A Content Delivery Network is a globally distributed network of servers that stores (caches) copies of website content closer to users. Instead of every visitor fetching files from a single origin server in, say, Virginia, Cloudflare serves cached content from whichever of its 300+ data centers is closest to the user. This is the core of what made Cloudflare famous.

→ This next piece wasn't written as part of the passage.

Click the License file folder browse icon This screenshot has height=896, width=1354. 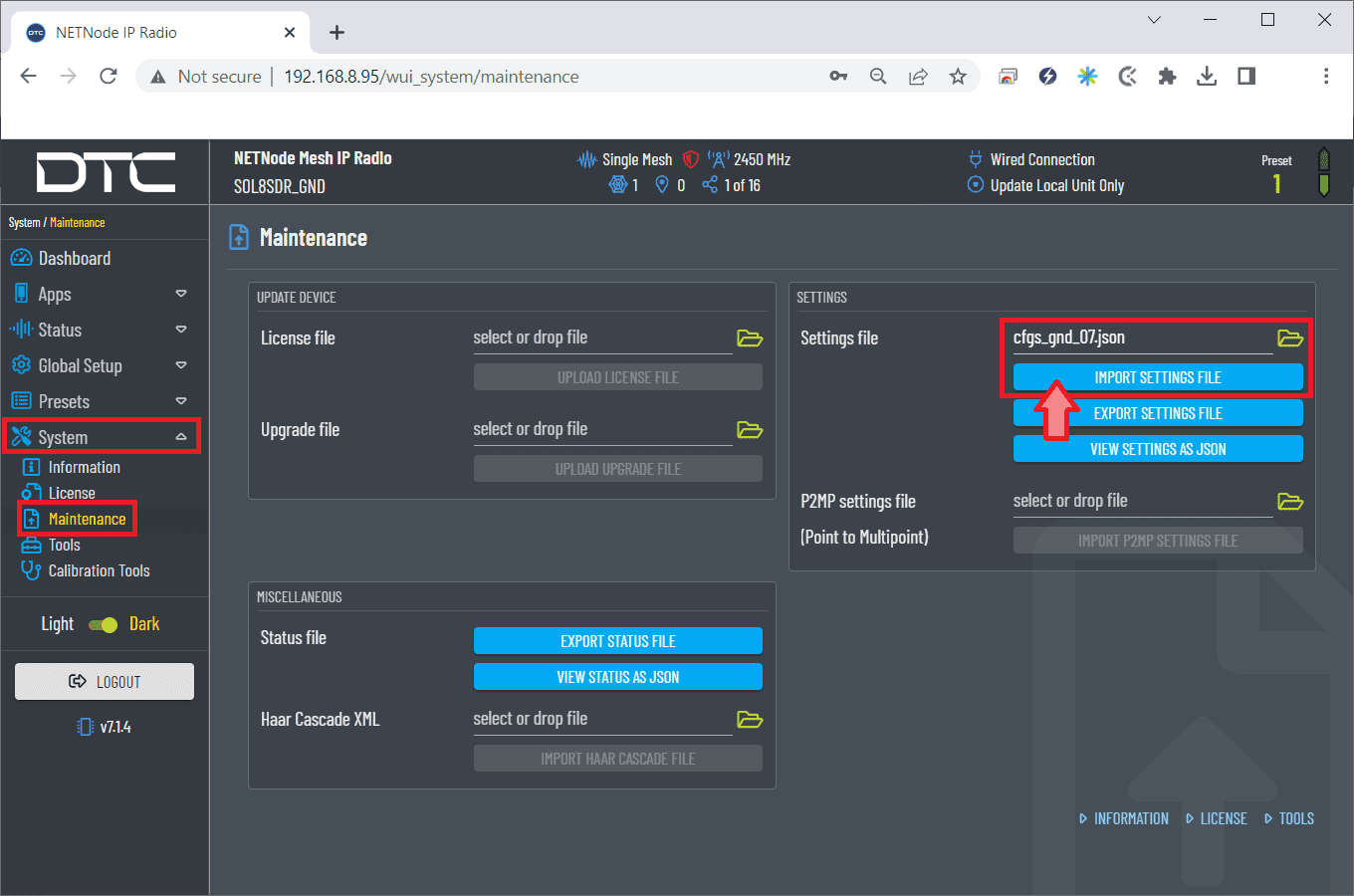(750, 338)
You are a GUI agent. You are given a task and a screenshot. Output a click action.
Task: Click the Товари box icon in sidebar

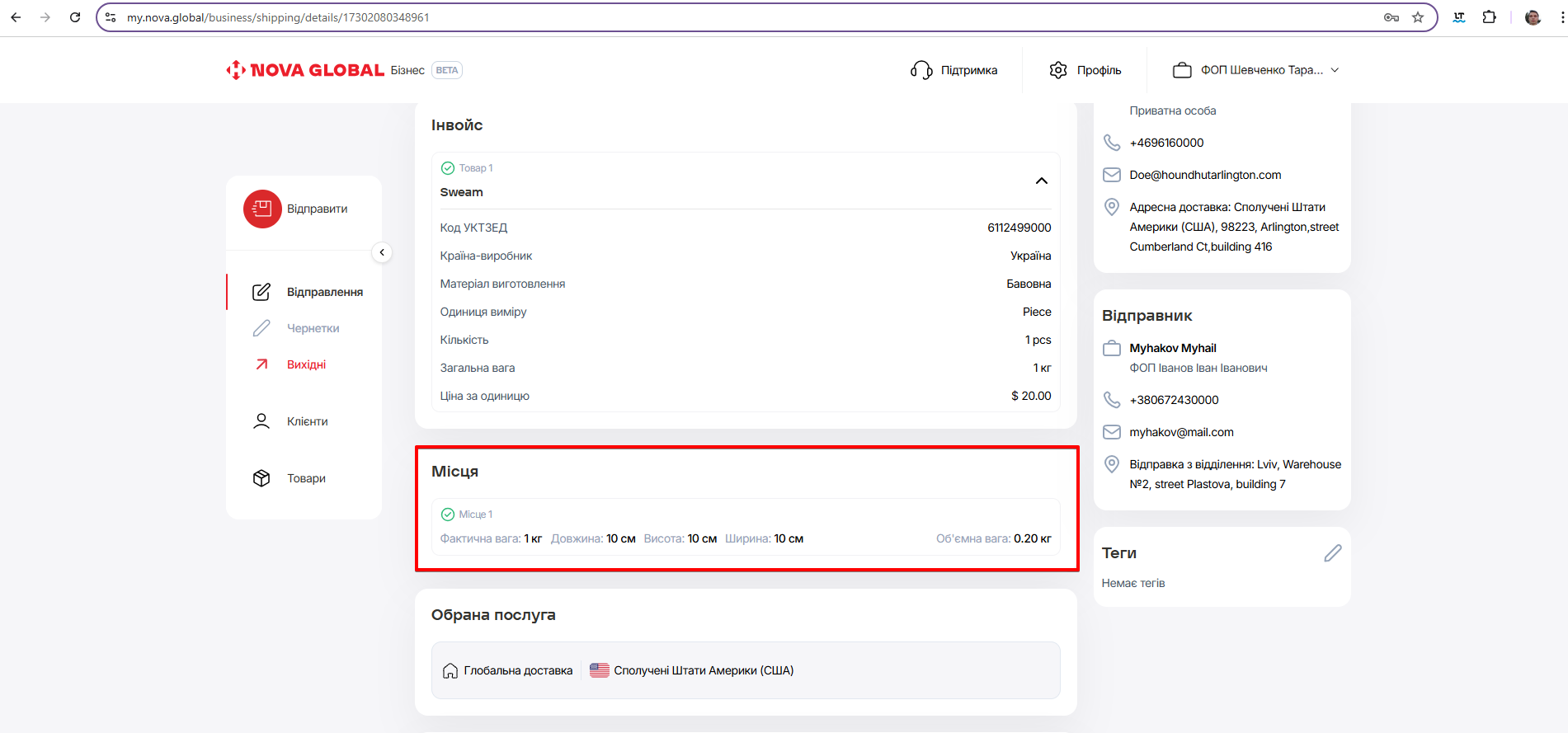pyautogui.click(x=261, y=478)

What problem does it solve?

  • Latency: The further data travels, the slower it loads. A user in Tokyo shouldn't have to wait for a response from a server in New York.
  • Origin load: Without a CDN, every request hits your origin server. During traffic spikes, this can overwhelm and crash it.
  • Cost: Bandwidth from cloud providers (AWS, GCP, Azure) is expensive. Cloudflare absorbs that traffic at its edge, often dramatically reducing cloud egress bills.

How does it work?

  1. A customer's website is set up behind Cloudflare (via DNS).
  2. When the first user requests a page, Cloudflare fetches it from the origin server and caches a copy at the edge data center nearest to the user.
  3. Subsequent users in that region get the cached copy directly from the edge — no round trip to the origin.
  4. Cache rules and TTLs (Time-to-Live) determine how long content stays cached and what gets cached.
  5. Cache Reserve uses R2 storage as a persistent upper-tier cache, reducing origin pulls even further.

Key concepts:

  • Cache HIT: Content served from the edge (fast).
  • Cache MISS: Content fetched from origin (slower, then cached).
  • Tiered Cache: Cloudflare data centers can check a regional "upper-tier" cache before going all the way to the origin.

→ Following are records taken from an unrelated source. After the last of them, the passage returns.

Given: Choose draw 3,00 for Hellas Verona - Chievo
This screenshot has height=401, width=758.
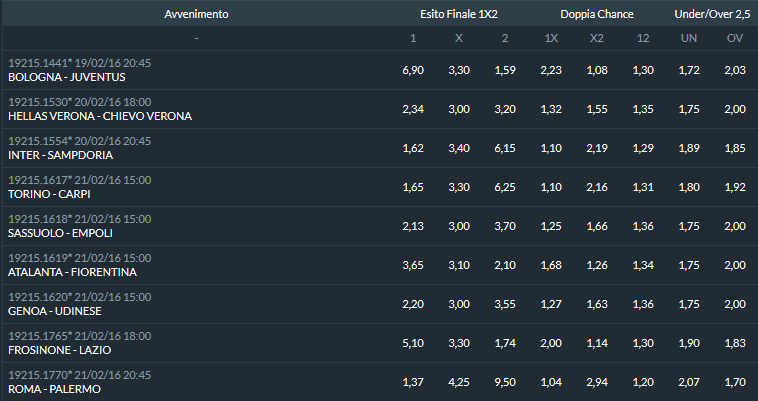Looking at the screenshot, I should coord(459,109).
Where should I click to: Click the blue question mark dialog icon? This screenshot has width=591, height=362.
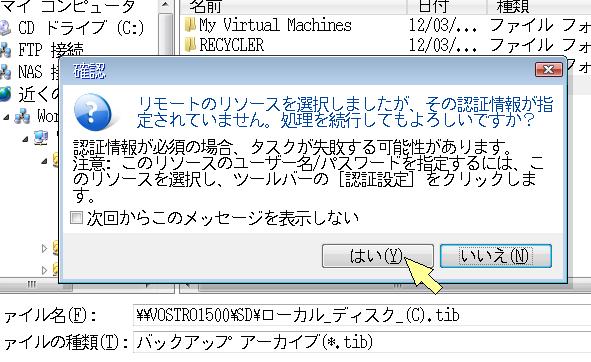pyautogui.click(x=93, y=112)
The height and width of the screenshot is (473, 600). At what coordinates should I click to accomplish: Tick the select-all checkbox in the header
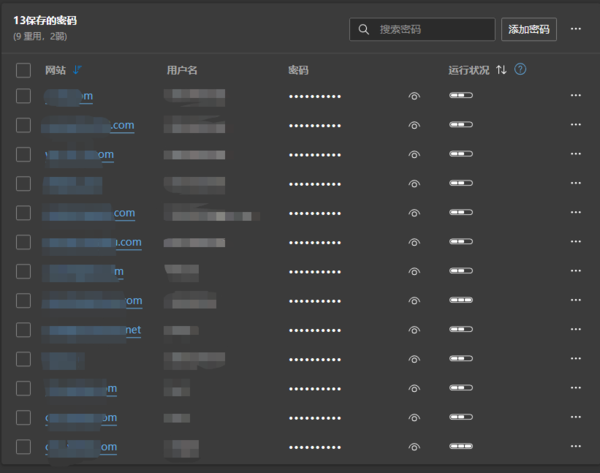(24, 70)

Why it matters strategically

The CDN is Cloudflare's original product and remains central to its value proposition. It's the reason companies first adopt Cloudflare — faster websites, lower bandwidth bills, and better uptime. It's also the product that established Cloudflare's massive global network, which is now the platform for everything else (security, Zero Trust, developer tools).